Answer from the film review below:
(a) In what place and period is the love triangle set?
(b) What prize did the film win, and at which festival?
(c) About how long after that win did the film reach the reviewer's shores?

### Document excerpt

A bizarre love triangle set against the historical backdrop of Spain from the 30s to the 70s, with fantastical elements thrown in for good measure, complete with grotesque images that firmly puts this amongst cult favourites demanding an acquired taste. It won writer-director Alex de la Iglesia a Silver Lion at the 2010 Venice Film Festival, and so I'm quite surprised it actually did make it to our shores some two years later given a subject material that is steeped in Spanish history with its allegories, without which it may just appear to be a violently dark film.

######
### Entries shown

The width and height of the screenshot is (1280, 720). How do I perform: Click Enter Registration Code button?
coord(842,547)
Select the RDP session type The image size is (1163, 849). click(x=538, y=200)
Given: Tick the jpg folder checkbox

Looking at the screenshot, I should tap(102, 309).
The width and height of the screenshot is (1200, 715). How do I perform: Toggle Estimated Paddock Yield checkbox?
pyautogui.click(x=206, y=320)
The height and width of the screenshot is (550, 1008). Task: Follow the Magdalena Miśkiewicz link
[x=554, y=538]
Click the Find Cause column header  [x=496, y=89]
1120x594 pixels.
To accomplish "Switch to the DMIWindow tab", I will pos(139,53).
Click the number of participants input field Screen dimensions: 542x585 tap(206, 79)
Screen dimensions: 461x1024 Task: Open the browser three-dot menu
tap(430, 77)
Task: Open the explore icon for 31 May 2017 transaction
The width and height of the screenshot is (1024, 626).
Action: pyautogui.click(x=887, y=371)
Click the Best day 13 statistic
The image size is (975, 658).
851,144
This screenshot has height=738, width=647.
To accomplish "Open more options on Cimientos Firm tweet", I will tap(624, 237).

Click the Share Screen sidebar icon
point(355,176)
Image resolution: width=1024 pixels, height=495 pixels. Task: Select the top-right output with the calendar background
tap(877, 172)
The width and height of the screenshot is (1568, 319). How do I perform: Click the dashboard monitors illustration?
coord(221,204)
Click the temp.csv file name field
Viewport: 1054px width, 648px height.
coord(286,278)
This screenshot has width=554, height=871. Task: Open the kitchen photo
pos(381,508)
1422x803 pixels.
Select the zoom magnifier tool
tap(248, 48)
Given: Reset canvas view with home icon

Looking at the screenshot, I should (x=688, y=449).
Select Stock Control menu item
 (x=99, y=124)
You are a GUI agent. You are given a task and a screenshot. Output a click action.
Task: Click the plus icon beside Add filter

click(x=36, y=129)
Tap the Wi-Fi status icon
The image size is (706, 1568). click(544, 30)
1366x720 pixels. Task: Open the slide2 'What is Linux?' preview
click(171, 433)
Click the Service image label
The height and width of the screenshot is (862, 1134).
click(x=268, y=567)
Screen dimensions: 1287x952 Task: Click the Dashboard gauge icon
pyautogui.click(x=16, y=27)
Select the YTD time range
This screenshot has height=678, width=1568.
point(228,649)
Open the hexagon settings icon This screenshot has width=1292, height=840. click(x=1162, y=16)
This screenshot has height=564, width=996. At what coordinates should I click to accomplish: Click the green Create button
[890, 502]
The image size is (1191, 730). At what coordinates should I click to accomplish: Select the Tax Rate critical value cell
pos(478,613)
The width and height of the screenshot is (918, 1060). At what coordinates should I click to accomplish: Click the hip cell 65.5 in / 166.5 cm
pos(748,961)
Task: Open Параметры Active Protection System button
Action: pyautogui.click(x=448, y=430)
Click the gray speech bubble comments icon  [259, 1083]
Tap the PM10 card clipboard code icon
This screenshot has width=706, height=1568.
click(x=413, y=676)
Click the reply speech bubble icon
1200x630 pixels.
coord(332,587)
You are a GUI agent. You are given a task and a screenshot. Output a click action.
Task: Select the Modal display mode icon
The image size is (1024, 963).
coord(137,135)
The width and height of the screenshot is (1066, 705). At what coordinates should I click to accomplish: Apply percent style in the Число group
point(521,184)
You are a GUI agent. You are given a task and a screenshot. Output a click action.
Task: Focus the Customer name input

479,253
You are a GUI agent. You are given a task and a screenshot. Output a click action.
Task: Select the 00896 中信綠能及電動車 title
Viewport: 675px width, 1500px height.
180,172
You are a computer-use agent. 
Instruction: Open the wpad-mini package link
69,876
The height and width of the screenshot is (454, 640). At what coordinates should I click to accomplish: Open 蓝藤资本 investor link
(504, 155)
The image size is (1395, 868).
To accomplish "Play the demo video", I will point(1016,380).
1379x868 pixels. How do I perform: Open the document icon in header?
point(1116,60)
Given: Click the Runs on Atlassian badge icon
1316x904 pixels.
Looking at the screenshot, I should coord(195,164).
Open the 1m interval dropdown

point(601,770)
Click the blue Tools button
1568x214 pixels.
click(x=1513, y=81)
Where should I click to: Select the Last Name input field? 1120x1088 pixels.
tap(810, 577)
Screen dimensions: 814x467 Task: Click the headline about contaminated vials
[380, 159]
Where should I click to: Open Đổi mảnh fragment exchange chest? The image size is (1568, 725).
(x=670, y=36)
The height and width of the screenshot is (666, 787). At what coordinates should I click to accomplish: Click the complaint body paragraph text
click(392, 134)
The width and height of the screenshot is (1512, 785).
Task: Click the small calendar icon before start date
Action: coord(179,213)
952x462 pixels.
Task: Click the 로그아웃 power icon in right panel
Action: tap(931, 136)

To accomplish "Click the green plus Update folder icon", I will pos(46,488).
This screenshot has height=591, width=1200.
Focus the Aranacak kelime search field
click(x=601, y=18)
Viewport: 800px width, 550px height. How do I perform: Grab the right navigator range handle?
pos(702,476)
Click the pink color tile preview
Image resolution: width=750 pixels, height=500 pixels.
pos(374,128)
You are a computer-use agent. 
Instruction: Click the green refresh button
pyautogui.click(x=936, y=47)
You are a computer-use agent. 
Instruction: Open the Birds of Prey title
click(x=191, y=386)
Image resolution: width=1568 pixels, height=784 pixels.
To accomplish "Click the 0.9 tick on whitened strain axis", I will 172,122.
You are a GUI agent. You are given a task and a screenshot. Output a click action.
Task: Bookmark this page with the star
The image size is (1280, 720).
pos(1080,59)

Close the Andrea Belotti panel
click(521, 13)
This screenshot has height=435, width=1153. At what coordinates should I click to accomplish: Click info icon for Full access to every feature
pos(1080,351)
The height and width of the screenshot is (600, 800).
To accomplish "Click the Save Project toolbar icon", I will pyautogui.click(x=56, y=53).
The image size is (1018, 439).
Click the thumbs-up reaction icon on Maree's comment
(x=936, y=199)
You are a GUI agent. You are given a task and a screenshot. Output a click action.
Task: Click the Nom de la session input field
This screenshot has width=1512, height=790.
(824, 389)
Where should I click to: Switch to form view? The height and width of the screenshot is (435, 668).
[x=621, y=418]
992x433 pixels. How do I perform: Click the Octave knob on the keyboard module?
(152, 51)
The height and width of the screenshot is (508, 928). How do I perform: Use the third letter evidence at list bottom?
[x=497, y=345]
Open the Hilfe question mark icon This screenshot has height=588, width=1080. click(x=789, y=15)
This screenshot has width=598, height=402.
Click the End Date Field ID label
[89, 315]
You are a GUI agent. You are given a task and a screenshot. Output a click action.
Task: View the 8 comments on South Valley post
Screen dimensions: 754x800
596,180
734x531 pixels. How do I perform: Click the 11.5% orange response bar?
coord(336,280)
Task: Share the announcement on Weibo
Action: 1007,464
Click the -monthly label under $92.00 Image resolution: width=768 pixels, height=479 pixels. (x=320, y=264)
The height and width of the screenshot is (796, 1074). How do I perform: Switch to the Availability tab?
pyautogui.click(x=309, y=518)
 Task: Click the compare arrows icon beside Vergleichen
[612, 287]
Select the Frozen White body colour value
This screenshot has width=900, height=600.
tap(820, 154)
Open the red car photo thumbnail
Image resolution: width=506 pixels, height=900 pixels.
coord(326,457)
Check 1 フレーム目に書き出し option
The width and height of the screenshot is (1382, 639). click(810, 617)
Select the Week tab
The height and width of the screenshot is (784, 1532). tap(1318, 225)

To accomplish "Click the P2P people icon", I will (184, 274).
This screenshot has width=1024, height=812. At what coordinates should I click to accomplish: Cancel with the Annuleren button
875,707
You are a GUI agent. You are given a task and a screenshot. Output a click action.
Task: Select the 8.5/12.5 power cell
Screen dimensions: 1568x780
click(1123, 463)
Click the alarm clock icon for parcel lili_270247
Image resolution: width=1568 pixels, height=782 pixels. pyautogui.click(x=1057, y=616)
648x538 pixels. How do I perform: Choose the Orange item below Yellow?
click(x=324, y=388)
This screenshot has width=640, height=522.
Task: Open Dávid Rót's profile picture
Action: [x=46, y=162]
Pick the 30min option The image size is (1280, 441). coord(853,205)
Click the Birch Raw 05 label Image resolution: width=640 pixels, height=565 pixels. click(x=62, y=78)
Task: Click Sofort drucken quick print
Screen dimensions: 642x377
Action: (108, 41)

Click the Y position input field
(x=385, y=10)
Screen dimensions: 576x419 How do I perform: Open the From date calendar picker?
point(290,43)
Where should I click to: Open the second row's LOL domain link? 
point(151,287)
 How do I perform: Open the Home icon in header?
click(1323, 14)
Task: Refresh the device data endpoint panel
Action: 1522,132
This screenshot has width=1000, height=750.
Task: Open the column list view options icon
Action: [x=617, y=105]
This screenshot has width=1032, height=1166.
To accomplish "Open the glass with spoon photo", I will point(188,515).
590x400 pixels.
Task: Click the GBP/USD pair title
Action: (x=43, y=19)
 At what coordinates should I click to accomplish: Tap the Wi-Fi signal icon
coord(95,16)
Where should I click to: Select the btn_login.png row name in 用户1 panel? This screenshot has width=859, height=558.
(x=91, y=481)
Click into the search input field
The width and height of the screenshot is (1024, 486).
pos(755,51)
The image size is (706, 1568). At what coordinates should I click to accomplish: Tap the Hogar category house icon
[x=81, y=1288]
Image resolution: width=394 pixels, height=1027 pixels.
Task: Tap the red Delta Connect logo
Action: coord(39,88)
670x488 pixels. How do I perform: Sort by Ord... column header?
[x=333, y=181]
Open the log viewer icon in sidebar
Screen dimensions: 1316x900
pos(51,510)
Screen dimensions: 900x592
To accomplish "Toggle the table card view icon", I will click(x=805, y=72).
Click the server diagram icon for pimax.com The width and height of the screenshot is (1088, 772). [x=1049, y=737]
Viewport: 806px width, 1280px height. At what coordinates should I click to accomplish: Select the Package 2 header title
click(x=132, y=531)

######

## Exercise result:
(a) Spain, from the 30s to the 70s.
(b) A Silver Lion at the 2010 Venice Film Festival.
(c) Some two years later.